Kenneth Whistler wrote:
That is not a good comparision. ASCII is a single byte character code standard. And when I got a 0x80 in ASCII string, I know where is the boundary- the boundary is the whole 8-bits of that 0x80 is bad. The scope is not the first 3 bits nor 9 bits- but the 8 bits data. I cannot tell the rest of the data is good or bad, but I know ASCII is only 8-bits and 8 bits only.Think of it this way. Does anyone expect the ASCII standard to tell, in detail, what a process should or should not do if it receives data which purports to be ASCII, but which contains an 0x80 byte in it? All the ASCII standard can really do is tell you that 0x80 is not defined in ASCII, and a conformant process shall not interpret 0x80 as an ASCII character. Beyond that, it is up to the software engineers to figure out who goofed up in mislabelling or corrupting the data, and what the process receiving the bad data should do about it.

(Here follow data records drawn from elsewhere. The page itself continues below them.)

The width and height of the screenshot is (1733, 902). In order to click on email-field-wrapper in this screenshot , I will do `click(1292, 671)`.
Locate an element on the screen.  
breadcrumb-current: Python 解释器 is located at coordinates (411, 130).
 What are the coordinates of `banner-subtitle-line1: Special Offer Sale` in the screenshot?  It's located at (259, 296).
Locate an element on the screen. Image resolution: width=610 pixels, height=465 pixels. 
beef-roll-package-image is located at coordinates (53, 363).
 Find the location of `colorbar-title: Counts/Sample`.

Same thing for JIS x0208 (a TWO and only TWO bytes character set, not a variable length character set). If I am processing a ISO-2022-JP message and in the JIS x0208 mode and I got a 0x24 0xa8 I know the boundary of that problem is 16 bits, not 8 -bits nor 32 bits.
When you deal with encoding which need states (ISO-2022, ISO-2022-JP, etc) or variable length encoding (Shift_JIS, Big5, UTF-8), then the situration is different.